Quoted text

2. THOMISM, POSITIVISM AND IDEALISM 

At the beginning and in the first decades of the life of the journal, the stances of prevalent contributors could be identified in the return to Thomism of Leuven and in a heated debate with Positivist culture, first, and then with Neo-Idealist philosophy. Compared to the movement of Leuven, which under the influence of Desiré Mercier’s investigations at the Institut Supérieur de Philosophie, founded in 1894, incorporated Thomism, as urged by Pope Leo XIII in his encyclical Aeterni Patris, the School of Milan was in a position to better exploit the scientific method and make it fruitful for philosophy, thanks to a more direct experimental basis, especially in the field of psychology. In this way, through an extension of the scientific method that was not simply restricted to the empirical realm, the journal aimed to ally with modern science to deal both with Positivism, which was dominant then, and with Kantian residues that could be felt above all in certain professions of agnosticism.

The critique of Positivism was that it was, after all, not loyal to its program, excluding from the category of fact what is undeniably given, even though is not perceivable, and verifiable. Reality itself should be listened to, without prior exclusions or unilateral approaches, and the method of investigation should be modeled on the real and modified when reality requires it. For Gemelli, «like science needs philosophy in order to overcome its inherent limitations, so philosophy needs scientific material to avoid falling into vacuous and barren abstraction».

Neo-Thomism not only would have to attempt to adapt to modern thought, repeating the mistakes made by Modernism, but also would undergo the process of assimilation of the philosophical culture inspired by Christianity, similar to the typical development of a living organism: «In short, between the “St. Thomas” of the repeaters who have mummified him and the “St. Thomas” of the executors who would kill him, it seems to us that there is room for the “St. Thomas” of those who believe in the development of culture following the theory of Marsilio Ficino “A bono in bonum”; of those, namely, who do not conceive of history as a set of occurrences and reoccurrences, nor as a succession of constructions and destructions, but like Goethe’s spiral, as real progress».

The main opponent of this emerging Neo-Scholasticism was Positivism, but soon the Italian philosophical scene would change with the emergence of new movements such as Pragmatism and Spiritualism, but above all, Neo-Idealism, in the dual version proposed by Croce and Gentile, which would remain in the foreground for some decades.

This change would have significant effects on the perspective and content of the various contributions to the journal. The privileged attention to the theory of knowledge would become more precisely calibrated, and the metaphysical theme of the relationship between immanence and transcendence would polarize readers and, inevitably, lessen the interest in the scientific issues that Positivism had nurtured. It was Gemelli’s collaborators and the first students in the Department of Philosophy, who took part in this debate, in which theoretical analyses would be put alongside more and more numerous and detailed studies of the history of philosophy.

Data shown
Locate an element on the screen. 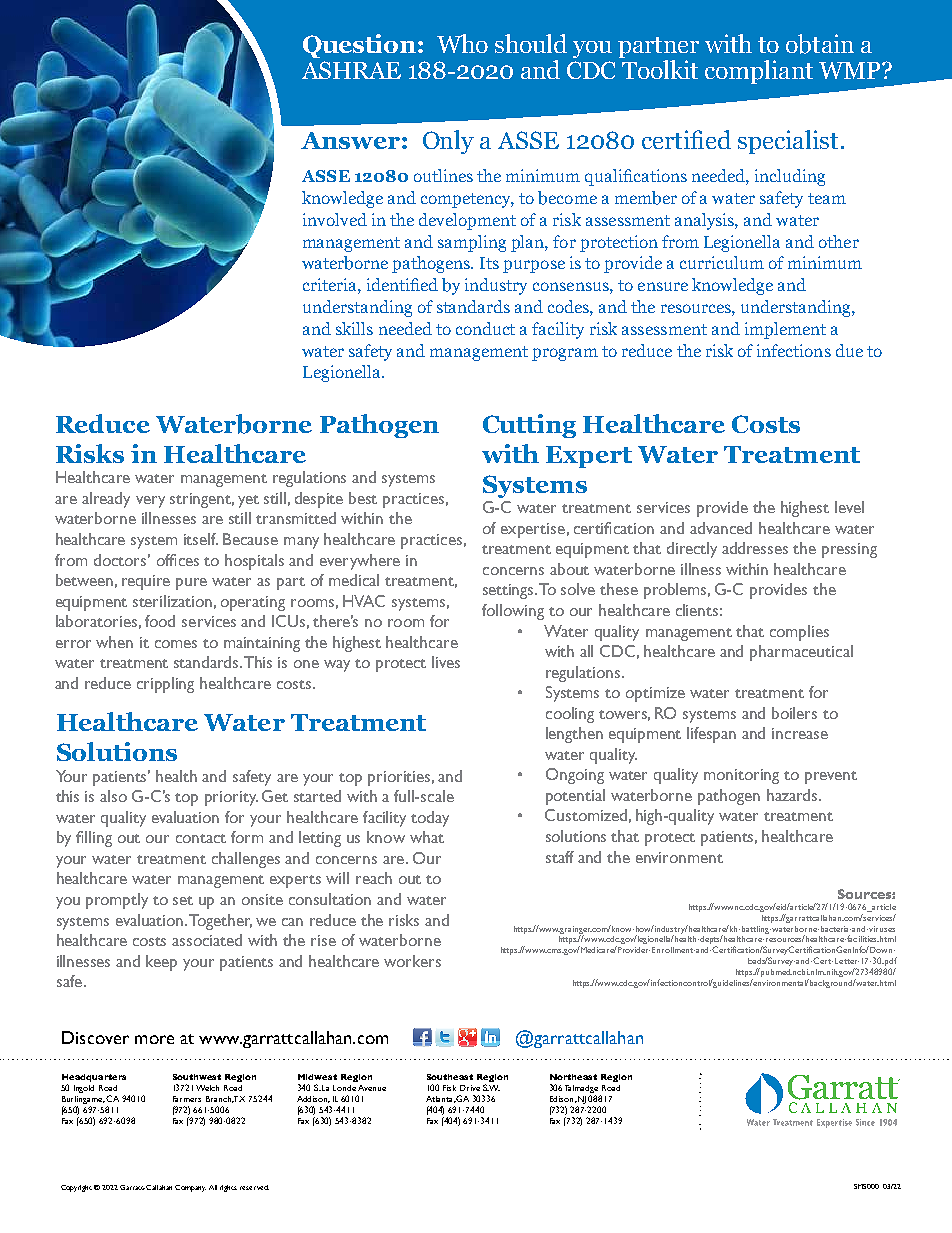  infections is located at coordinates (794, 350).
* * *
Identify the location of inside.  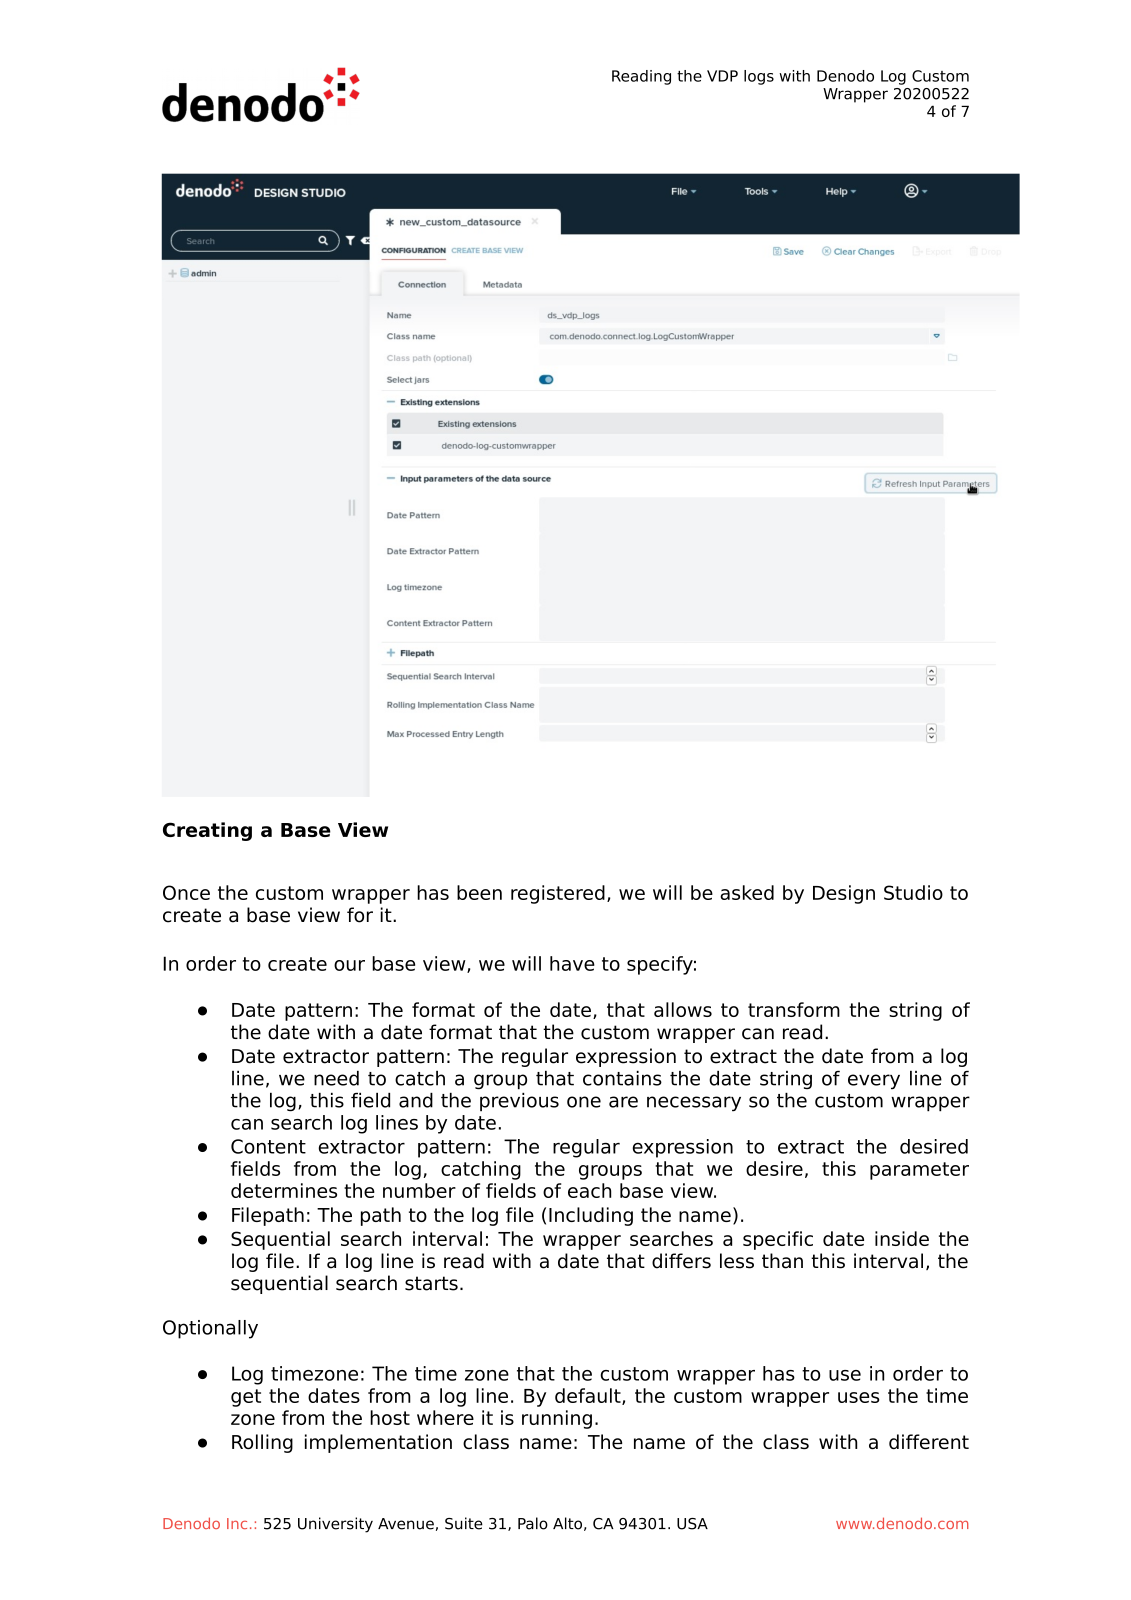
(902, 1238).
---
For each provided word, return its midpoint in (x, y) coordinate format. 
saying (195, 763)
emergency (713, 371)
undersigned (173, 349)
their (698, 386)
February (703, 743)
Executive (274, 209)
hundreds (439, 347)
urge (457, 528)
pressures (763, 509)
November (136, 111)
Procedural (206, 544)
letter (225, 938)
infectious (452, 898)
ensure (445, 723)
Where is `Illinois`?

Short problem A
According to the text on Thomism, Positivism and Idealism, in what year was the Institut Supérieur de Philosophie founded?
Short problem B
Proceed with the text on Thomism, Positivism and Idealism, picking up right after its final sentence.

Output A
1894

Output B
On the one hand, the classics of modern thought would be discussed, not only and not so much to evaluate them in the light of their own theoretical perspectives, but also for a more adequate understanding of the historical context in which they were located, in the belief that such a study is in itself worthy of attention and can have significant results. On the other hand, a metaphysical vision inspired by a Thomistic and Scholastic perspective and attentive to its Greek roots would resurface and be refined, along with any developments in modern thought, in order to be able to measure the journal’s ideas against the claims of Idealism.

In this regard, Olgiati and Chiocchetti dedicated themselves particularly to the study of modern and contemporary authors, while Masnovo dealt with the context in which Thomist thought was developed. Amato Masnovo reconstructed the process that led to the Scholastic, and did not interpret Thomas Aquinas as a giant, isolated in his perfection, but highlighted the multiple and seemingly disparate thinkers Thomas was influenced by and dependent on. Emilio Chiocchetti, studying Croce and Neo-Idealism, constructed a rich dialogue and attempted to appraise what he found to be true in that current of thought, with appreciation for some theoretical points, such as the doctrine of «concrete universals» or that of the organic nature of reality. With respect to this research, Francesco Olgiati’s approach was more theoretical: by addressing authors with his great erudition and with an extensive discussion of critical literature, he considered it essential to grasp the «living core», that is, that one idea that, inspiring each step, is the dynamic unity of a work that lies underneath its secondary and chance aspects, with the final aim of bringing out the «soul of truth», namely, that which can be taken and brought to life by Neo-Scholastic philosophy.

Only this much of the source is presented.